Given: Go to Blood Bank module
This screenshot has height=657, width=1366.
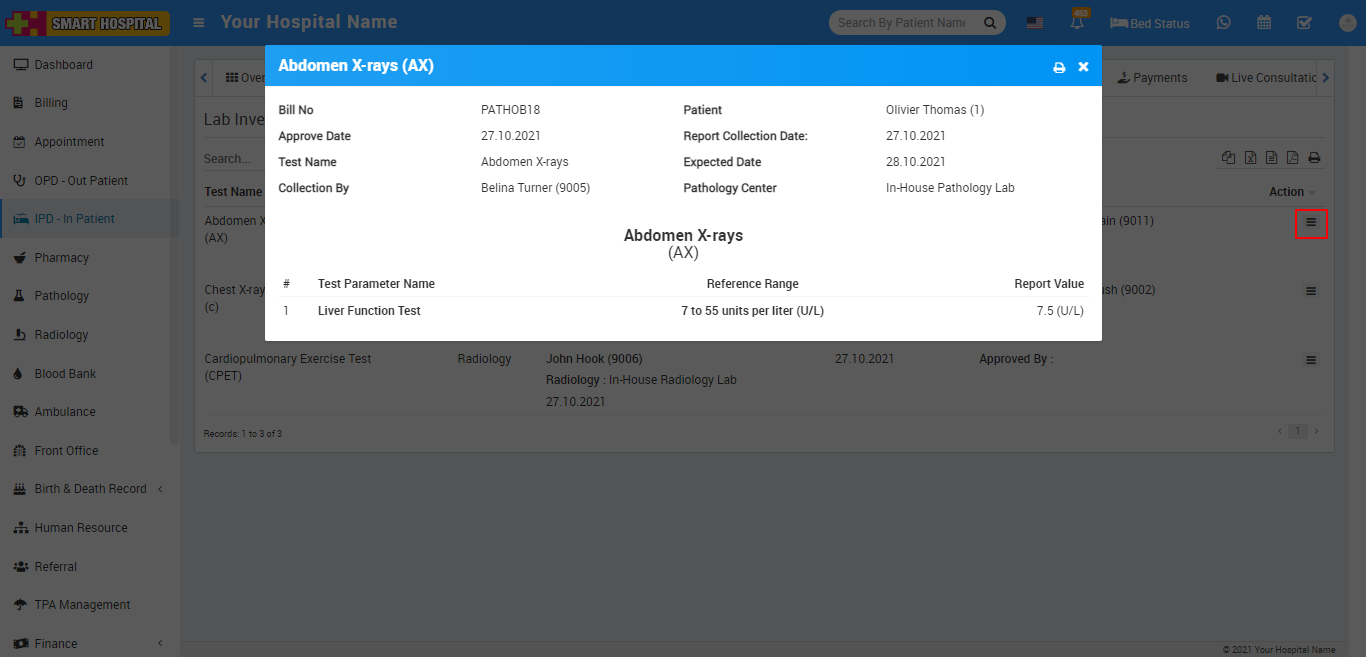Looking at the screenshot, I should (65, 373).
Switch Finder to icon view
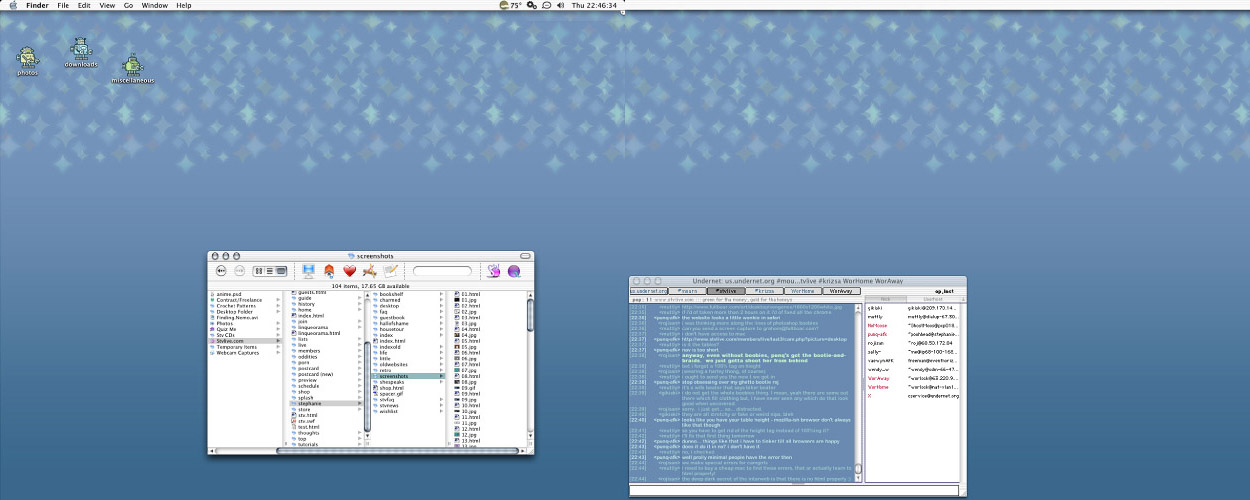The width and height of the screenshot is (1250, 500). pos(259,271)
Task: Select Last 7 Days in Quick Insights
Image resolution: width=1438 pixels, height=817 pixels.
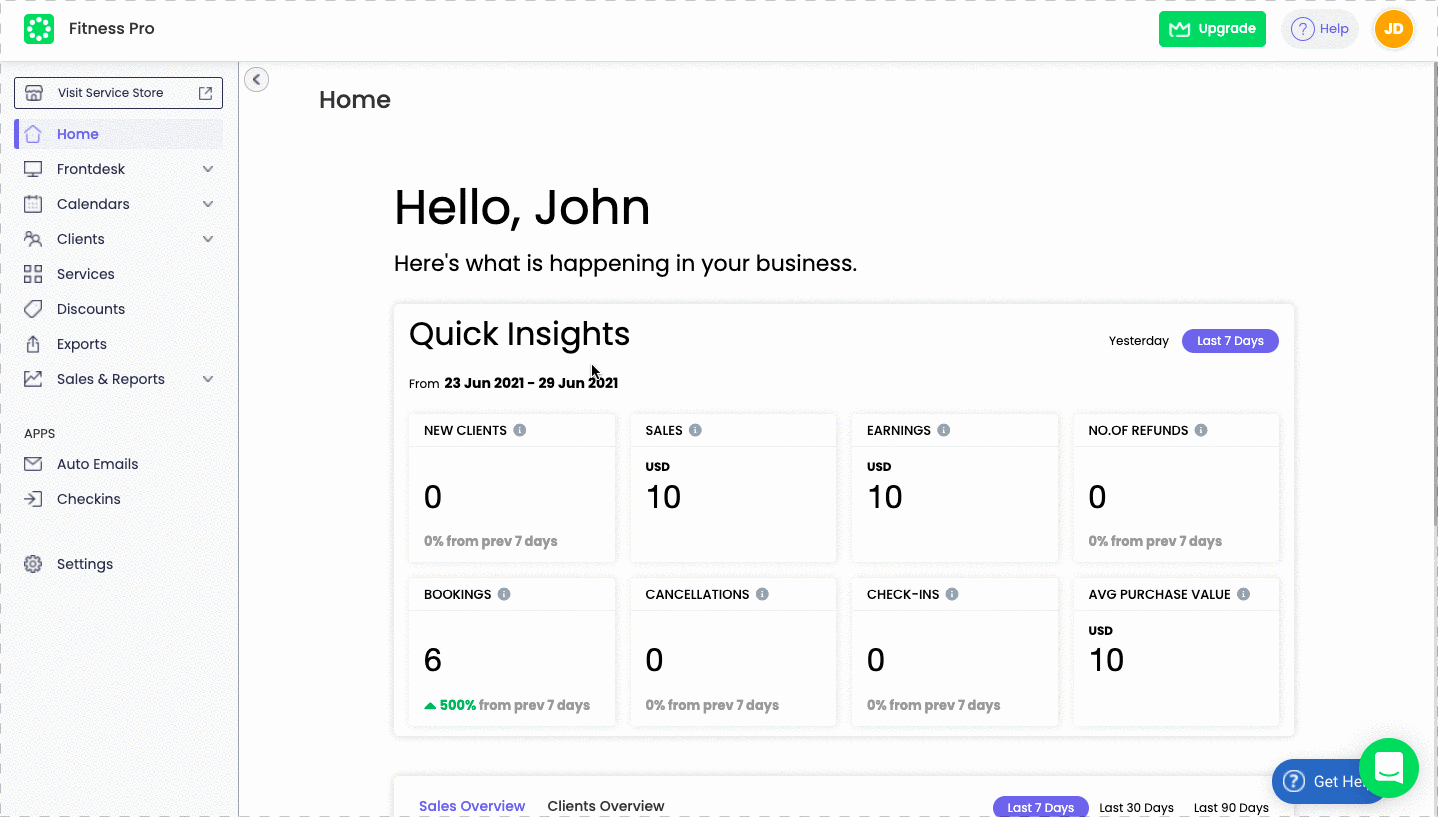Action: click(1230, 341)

====================

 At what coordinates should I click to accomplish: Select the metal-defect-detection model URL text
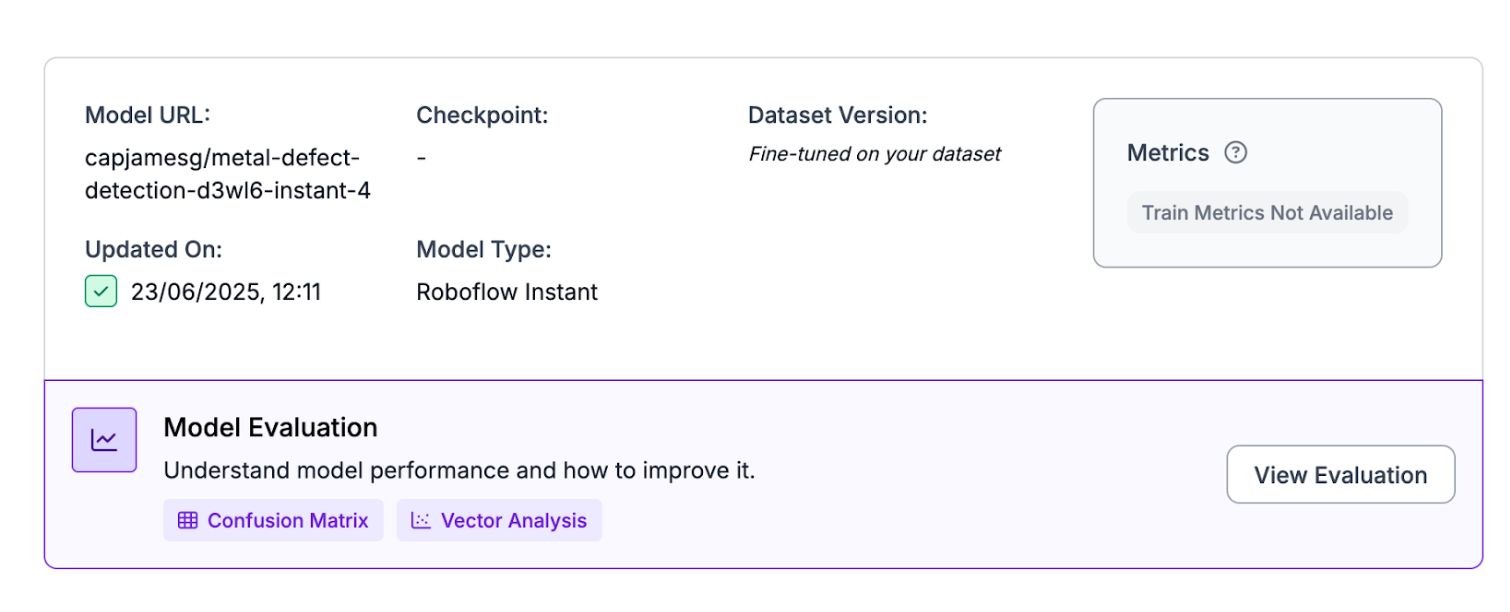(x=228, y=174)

====================

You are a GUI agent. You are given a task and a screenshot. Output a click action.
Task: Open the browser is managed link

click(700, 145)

====================

• _WORK TO DO_: Copy everything from the line containing "Given: Go to Blood Bank module" down to the line containing "Action: click(1230, 341)", keeping both of those lines, and leave the pictures out.

• _RESULT FOR THIS TASK_:
Given: Go to Blood Bank module
This screenshot has height=657, width=1366.
Looking at the screenshot, I should (65, 373).
Switch Finder to icon view
The width and height of the screenshot is (1250, 500). pos(259,271)
Task: Select Last 7 Days in Quick Insights
Image resolution: width=1438 pixels, height=817 pixels.
Action: click(1230, 341)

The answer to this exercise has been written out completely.